7 C. Tujuan Penelitian Sesuai dengan perumusan masalah, maka tujuan penelitian ini adalah: 1. Untuk menganalisis pengaruh pengetahuan dewan terhadap pengawasan keuangan daerah (APBD). 2. Untuk menganalisis pengaruh pengetahuan dewan terhadap pengawasan keuangan daerah (APBD) dengan akuntabilitas sebagai variabel moderating. 3. Untuk menganalisis pengaruh pengetahuan dewan terhadap pengawasan keuangan daerah (APBD) dengan partisipasi masyarakat sebagai variabel moderating. D. Manfaat Penelitian Manfaat yang diharapkan dari penelitian ini adalah sebagai berikut: 1. Bagi DPRD Bagi DPRD dapat menambah pengetahuan tentang pengawasan keuangan daerah terutama tentang anggaran, yang diharapkan dapat mendeteksi adanya pemborosan dan kebocoran dalam suatu anggaran. 2. Bagi Masyarakat Penelitian ini diharapkan mampu menambah keperdulian akan ketertiban dalam pengawasan keuangan daerah (APBD) agar dapat meningkatkan kesejahteraan seluruh masyarakat.

8 3. Bagi pemerintah daerah Bagi pemerintah daerah diharapkan dapat menjadi masukan bagi eksekutif, dalam hal ini adalah aparat pemerintah daerah, dalam mendukung pelaksanaan otonomi daerah, khususnya dalam pengelolaan keuangan daerah (APBD). 4. Manfaat Akademis Hasil penelitian ini diharapkan dapat memberikan kontribusi terhadap pengembangan literatur ilmu akuntansui sektor publik (ASP) terutama pengembangan sistem pengendalian manajemen sektor publik di Indonesia, khususnya mengenai masalah yang berhubungan dengan pengetahuan dewan terhadap pengawasan keuangan daerah (APBD). Selain itu, juga dapat menambah pengetahuan dan pemahaman serta sebagai referensi pengetahuan, bahan diskusi, dan kajian lanjut bagi pembaca tentang masalah yang berkaitan dengan pengetahuan dewan terhadap pengawasan keuangan daerah (APBD). E. Sistematika Penulisan Sistematika dalam penulisan ini adalah sebagai berikut: BAB I PENDAHULUAN Bab ini berisi tentang latar belakang masalah, yang menjadi dasar untuk melakukan penelitian serta terdapat perumusan masalah, tujuan penelitian, manfaat penelitian, serta sistematika penulisan.

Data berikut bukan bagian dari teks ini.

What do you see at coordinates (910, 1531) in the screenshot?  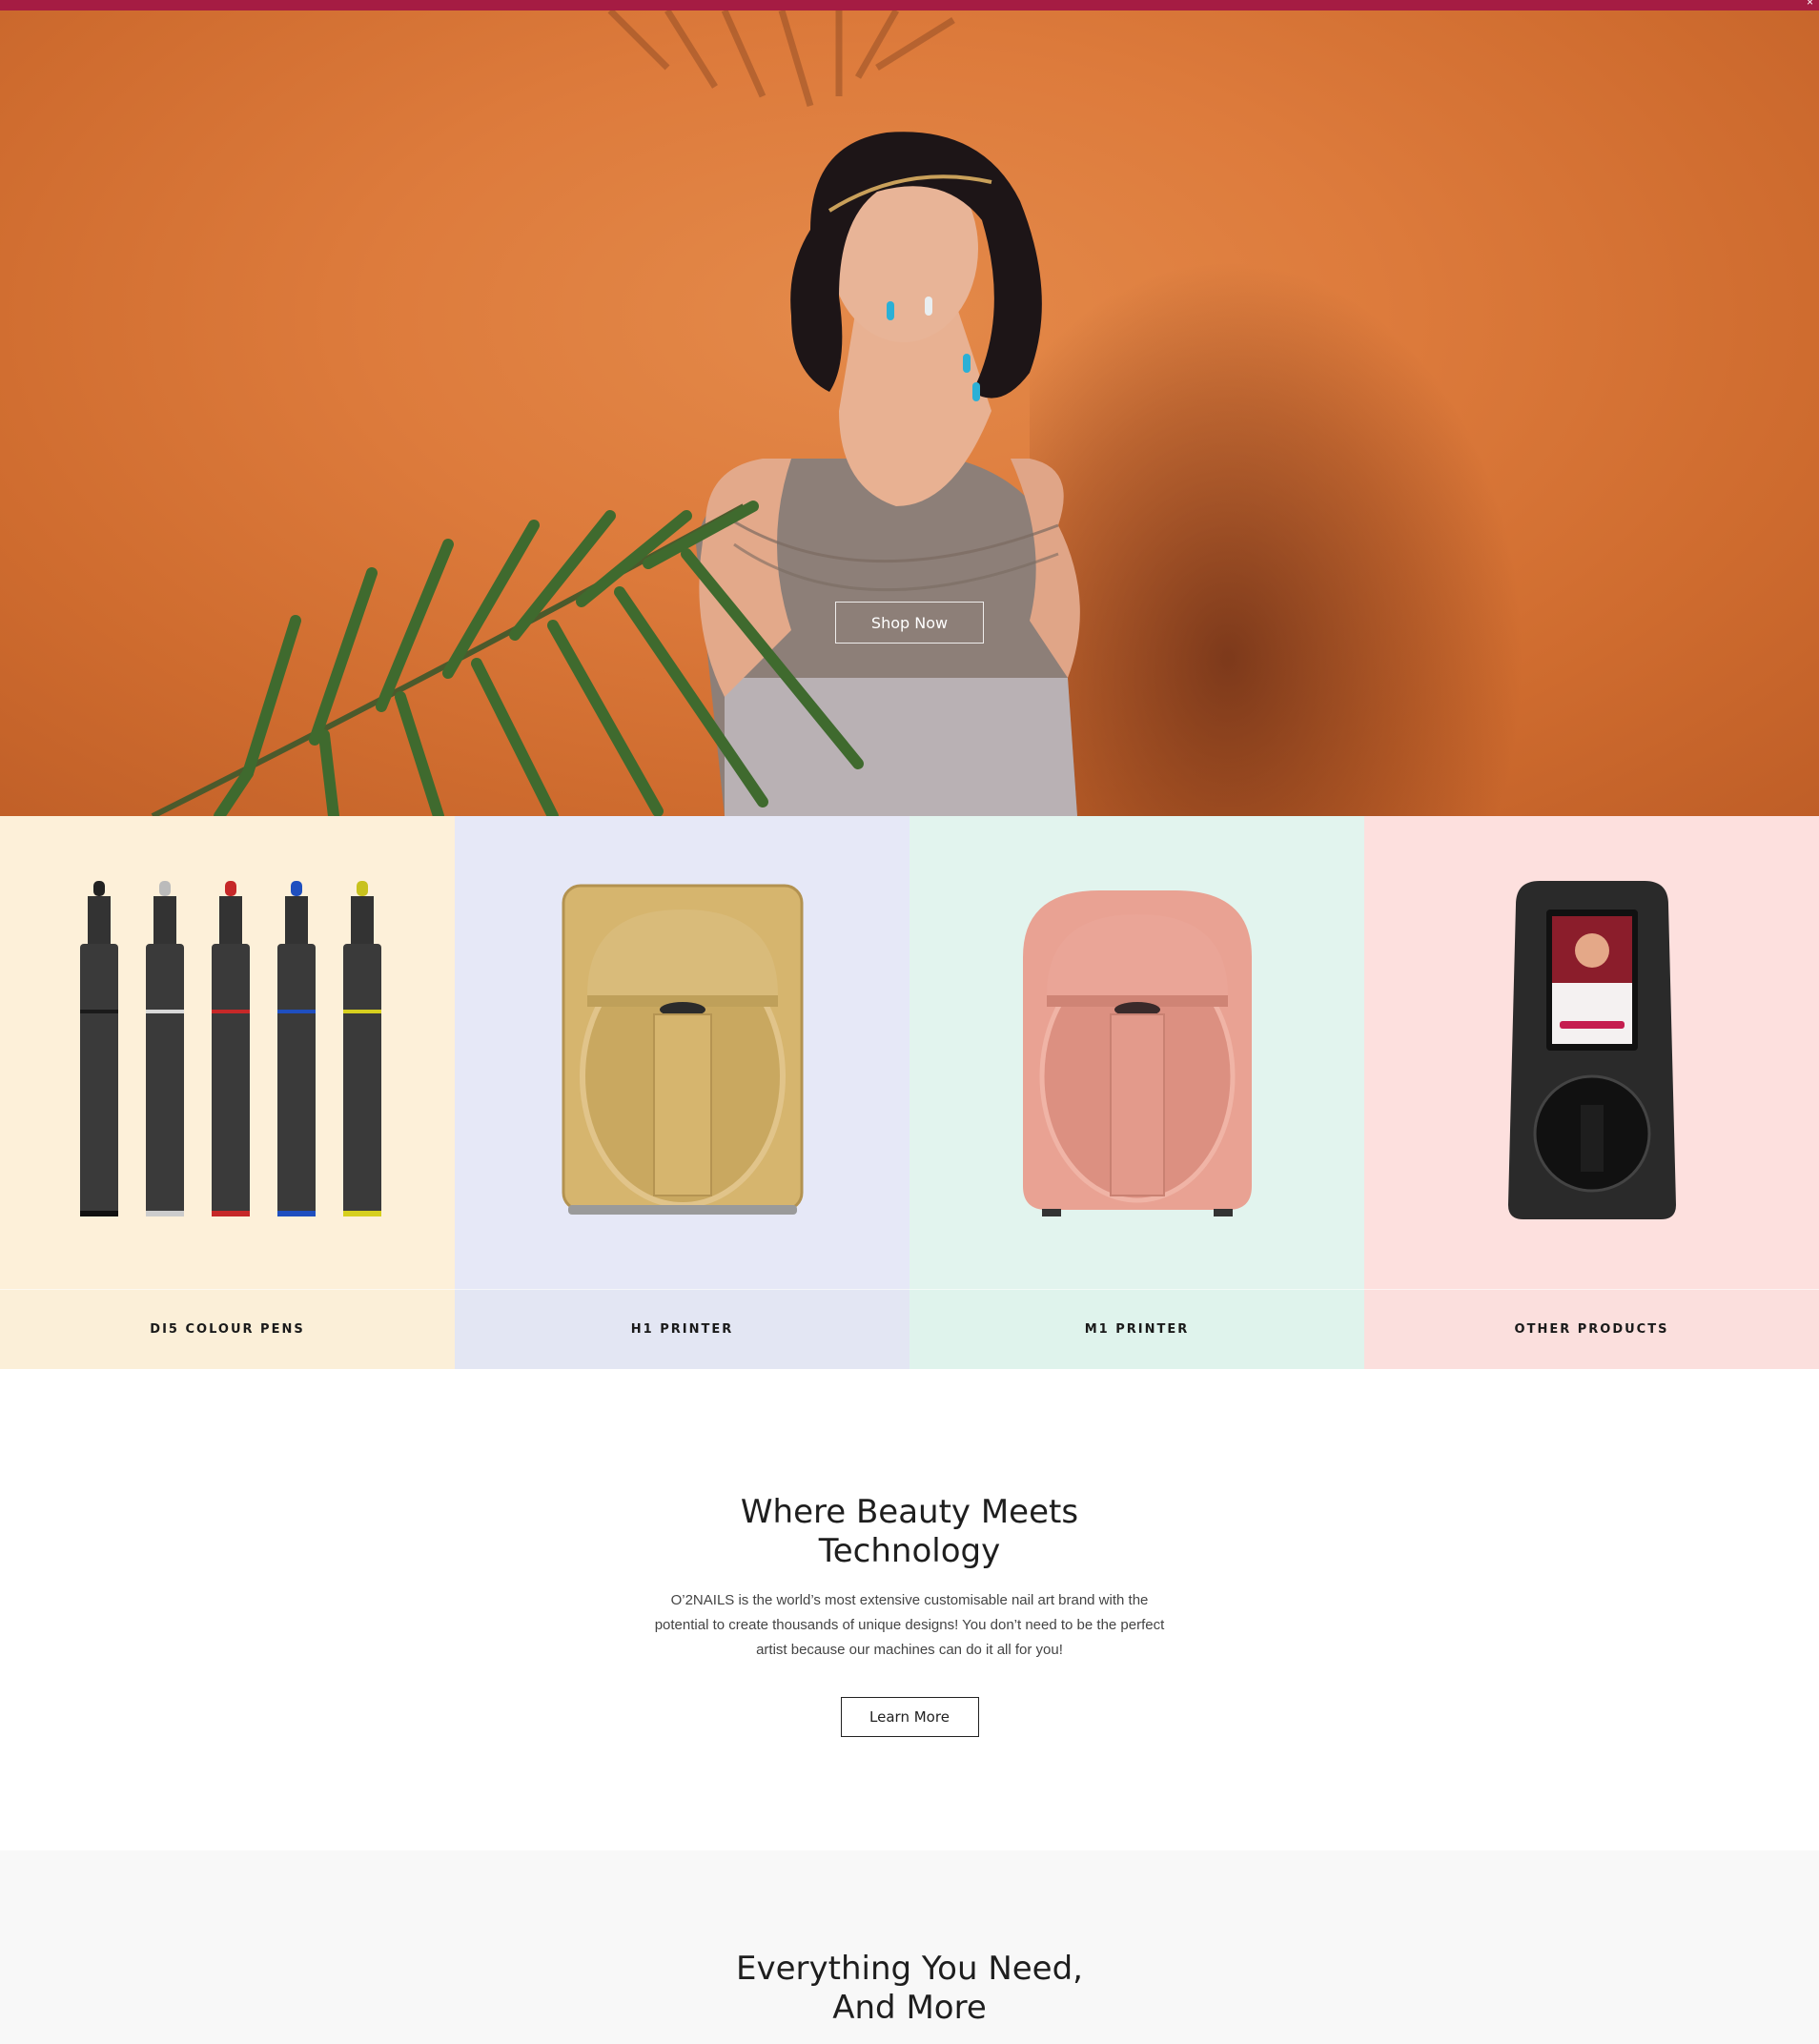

9 BAB II TINJAUAN PUSTAKA Bab ini menguraikan tentang anggaran sektor publik, keungan daerah, pengawasan keuangan daerah, pengetahuan dewan, akuntabilitas publik, partisipasi masyarakat serta kerangka penelitian dan pengembangan hipotesis. BAB III METODE PENELITIAN Bab ini menguraikan ruang lingkup penelitian, populasi dan sampel, teknik pengumpulan sampel, data dan sumber data, teknik pengumpulan data, definisi operasional variabel, uji kualitas data dan teknik analisis data. BAB IV ANALISIS DATA DAN PEMBAHASAN Bab ini berisi deskripsi objek penelitian, hasil analisis data, dan pembahasannya. BAB V PENUTUP Bab ini berisi kesimpulan penelitian, keterbatasan penelitian dan saran bagi penelitian selanjutnya.